RECORDED DATA:
↓

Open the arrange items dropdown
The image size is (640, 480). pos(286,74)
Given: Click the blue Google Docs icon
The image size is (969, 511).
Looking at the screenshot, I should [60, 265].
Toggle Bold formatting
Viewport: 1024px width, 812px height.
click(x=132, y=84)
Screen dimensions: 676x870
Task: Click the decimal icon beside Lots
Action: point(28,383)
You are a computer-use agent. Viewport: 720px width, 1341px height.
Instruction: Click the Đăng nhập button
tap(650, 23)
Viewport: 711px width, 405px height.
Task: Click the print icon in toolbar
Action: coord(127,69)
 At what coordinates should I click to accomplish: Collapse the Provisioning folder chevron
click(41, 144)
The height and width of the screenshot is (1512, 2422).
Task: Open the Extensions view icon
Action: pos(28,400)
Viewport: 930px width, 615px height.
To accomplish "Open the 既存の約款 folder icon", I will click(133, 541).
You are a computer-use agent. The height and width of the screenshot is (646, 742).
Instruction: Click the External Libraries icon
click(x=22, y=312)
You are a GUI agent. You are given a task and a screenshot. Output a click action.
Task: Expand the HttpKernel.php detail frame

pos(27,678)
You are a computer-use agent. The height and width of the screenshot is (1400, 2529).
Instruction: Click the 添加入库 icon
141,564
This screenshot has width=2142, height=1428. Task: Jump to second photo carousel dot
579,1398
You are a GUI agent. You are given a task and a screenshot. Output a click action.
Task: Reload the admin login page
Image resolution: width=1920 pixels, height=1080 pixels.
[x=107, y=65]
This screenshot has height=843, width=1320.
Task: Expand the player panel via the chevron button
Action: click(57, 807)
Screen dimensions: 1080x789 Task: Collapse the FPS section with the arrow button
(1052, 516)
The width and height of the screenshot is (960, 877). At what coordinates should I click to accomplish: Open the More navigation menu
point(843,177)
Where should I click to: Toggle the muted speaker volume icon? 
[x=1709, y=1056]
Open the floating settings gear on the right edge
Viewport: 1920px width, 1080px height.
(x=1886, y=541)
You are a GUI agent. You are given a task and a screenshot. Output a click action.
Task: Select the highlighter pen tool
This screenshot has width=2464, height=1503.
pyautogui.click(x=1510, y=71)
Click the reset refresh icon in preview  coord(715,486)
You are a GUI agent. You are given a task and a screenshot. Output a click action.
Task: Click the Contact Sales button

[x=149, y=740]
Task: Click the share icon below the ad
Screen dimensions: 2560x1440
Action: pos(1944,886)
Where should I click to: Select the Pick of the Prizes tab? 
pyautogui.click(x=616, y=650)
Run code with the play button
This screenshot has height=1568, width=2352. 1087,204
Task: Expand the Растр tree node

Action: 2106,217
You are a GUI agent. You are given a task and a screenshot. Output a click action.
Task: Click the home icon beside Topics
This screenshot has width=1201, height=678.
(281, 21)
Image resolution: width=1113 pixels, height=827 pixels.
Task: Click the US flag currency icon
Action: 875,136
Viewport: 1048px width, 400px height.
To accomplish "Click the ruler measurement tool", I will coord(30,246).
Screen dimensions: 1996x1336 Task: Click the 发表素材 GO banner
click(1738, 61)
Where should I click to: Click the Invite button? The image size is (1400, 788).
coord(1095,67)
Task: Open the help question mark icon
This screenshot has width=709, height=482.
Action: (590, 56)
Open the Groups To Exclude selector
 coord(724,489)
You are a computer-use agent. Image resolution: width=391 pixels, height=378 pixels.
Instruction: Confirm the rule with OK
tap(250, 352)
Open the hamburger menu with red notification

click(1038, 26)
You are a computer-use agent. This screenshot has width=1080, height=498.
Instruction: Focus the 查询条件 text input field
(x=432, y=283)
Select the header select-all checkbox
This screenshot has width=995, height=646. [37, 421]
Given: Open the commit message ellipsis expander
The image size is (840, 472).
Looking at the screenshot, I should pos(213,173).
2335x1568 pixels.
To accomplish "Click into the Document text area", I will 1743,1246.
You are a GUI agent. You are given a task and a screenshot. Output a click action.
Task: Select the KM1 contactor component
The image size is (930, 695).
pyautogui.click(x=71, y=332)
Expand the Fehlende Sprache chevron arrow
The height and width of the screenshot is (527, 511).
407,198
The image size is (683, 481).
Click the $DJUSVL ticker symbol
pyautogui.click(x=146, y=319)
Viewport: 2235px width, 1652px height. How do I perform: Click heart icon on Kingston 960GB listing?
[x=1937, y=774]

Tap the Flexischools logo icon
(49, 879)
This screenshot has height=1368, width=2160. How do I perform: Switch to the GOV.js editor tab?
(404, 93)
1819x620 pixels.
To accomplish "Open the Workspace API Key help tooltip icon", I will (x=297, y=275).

↑

WHAT YOU SHOULD DO:
Reproduce every line above word for word, from the first through the last.

REPLY TO THE TASK:
Open the arrange items dropdown
The image size is (640, 480). pos(286,74)
Given: Click the blue Google Docs icon
The image size is (969, 511).
Looking at the screenshot, I should [60, 265].
Toggle Bold formatting
Viewport: 1024px width, 812px height.
click(x=132, y=84)
Screen dimensions: 676x870
Task: Click the decimal icon beside Lots
Action: point(28,383)
You are a computer-use agent. Viewport: 720px width, 1341px height.
Instruction: Click the Đăng nhập button
tap(650, 23)
Viewport: 711px width, 405px height.
Task: Click the print icon in toolbar
Action: coord(127,69)
 At what coordinates should I click to accomplish: Collapse the Provisioning folder chevron
click(41, 144)
The height and width of the screenshot is (1512, 2422).
Task: Open the Extensions view icon
Action: pos(28,400)
Viewport: 930px width, 615px height.
To accomplish "Open the 既存の約款 folder icon", I will click(133, 541).
You are a computer-use agent. The height and width of the screenshot is (646, 742).
Instruction: Click the External Libraries icon
click(x=22, y=312)
You are a GUI agent. You are given a task and a screenshot. Output a click action.
Task: Expand the HttpKernel.php detail frame

pos(27,678)
You are a computer-use agent. The height and width of the screenshot is (1400, 2529).
Instruction: Click the 添加入库 icon
141,564
This screenshot has width=2142, height=1428. Task: Jump to second photo carousel dot
579,1398
You are a GUI agent. You are given a task and a screenshot. Output a click action.
Task: Reload the admin login page
Image resolution: width=1920 pixels, height=1080 pixels.
[x=107, y=65]
This screenshot has height=843, width=1320.
Task: Expand the player panel via the chevron button
Action: click(57, 807)
Screen dimensions: 1080x789 Task: Collapse the FPS section with the arrow button
(1052, 516)
The width and height of the screenshot is (960, 877). At what coordinates should I click to accomplish: Open the More navigation menu
point(843,177)
Where should I click to: Toggle the muted speaker volume icon? 
[x=1709, y=1056]
Open the floating settings gear on the right edge
Viewport: 1920px width, 1080px height.
(x=1886, y=541)
You are a GUI agent. You are given a task and a screenshot. Output a click action.
Task: Select the highlighter pen tool
This screenshot has width=2464, height=1503.
pyautogui.click(x=1510, y=71)
Click the reset refresh icon in preview  coord(715,486)
You are a GUI agent. You are given a task and a screenshot. Output a click action.
Task: Click the Contact Sales button

[x=149, y=740]
Task: Click the share icon below the ad
Screen dimensions: 2560x1440
Action: pos(1944,886)
Where should I click to: Select the Pick of the Prizes tab? 
pyautogui.click(x=616, y=650)
Run code with the play button
This screenshot has height=1568, width=2352. 1087,204
Task: Expand the Растр tree node

Action: 2106,217
You are a GUI agent. You are given a task and a screenshot. Output a click action.
Task: Click the home icon beside Topics
This screenshot has width=1201, height=678.
(281, 21)
Image resolution: width=1113 pixels, height=827 pixels.
Task: Click the US flag currency icon
Action: 875,136
Viewport: 1048px width, 400px height.
To accomplish "Click the ruler measurement tool", I will coord(30,246).
Screen dimensions: 1996x1336 Task: Click the 发表素材 GO banner
click(1738, 61)
Where should I click to: Click the Invite button? The image size is (1400, 788).
coord(1095,67)
Task: Open the help question mark icon
This screenshot has width=709, height=482.
Action: (590, 56)
Open the Groups To Exclude selector
 coord(724,489)
You are a computer-use agent. Image resolution: width=391 pixels, height=378 pixels.
Instruction: Confirm the rule with OK
tap(250, 352)
Open the hamburger menu with red notification

click(1038, 26)
You are a computer-use agent. This screenshot has width=1080, height=498.
Instruction: Focus the 查询条件 text input field
(x=432, y=283)
Select the header select-all checkbox
This screenshot has width=995, height=646. [37, 421]
Given: Open the commit message ellipsis expander
The image size is (840, 472).
Looking at the screenshot, I should pos(213,173).
2335x1568 pixels.
To accomplish "Click into the Document text area", I will 1743,1246.
You are a GUI agent. You are given a task and a screenshot. Output a click action.
Task: Select the KM1 contactor component
The image size is (930, 695).
pyautogui.click(x=71, y=332)
Expand the Fehlende Sprache chevron arrow
The height and width of the screenshot is (527, 511).
407,198
The image size is (683, 481).
Click the $DJUSVL ticker symbol
pyautogui.click(x=146, y=319)
Viewport: 2235px width, 1652px height. How do I perform: Click heart icon on Kingston 960GB listing?
[x=1937, y=774]

Tap the Flexischools logo icon
(49, 879)
This screenshot has height=1368, width=2160. How do I perform: Switch to the GOV.js editor tab?
(404, 93)
1819x620 pixels.
To accomplish "Open the Workspace API Key help tooltip icon", I will (x=297, y=275).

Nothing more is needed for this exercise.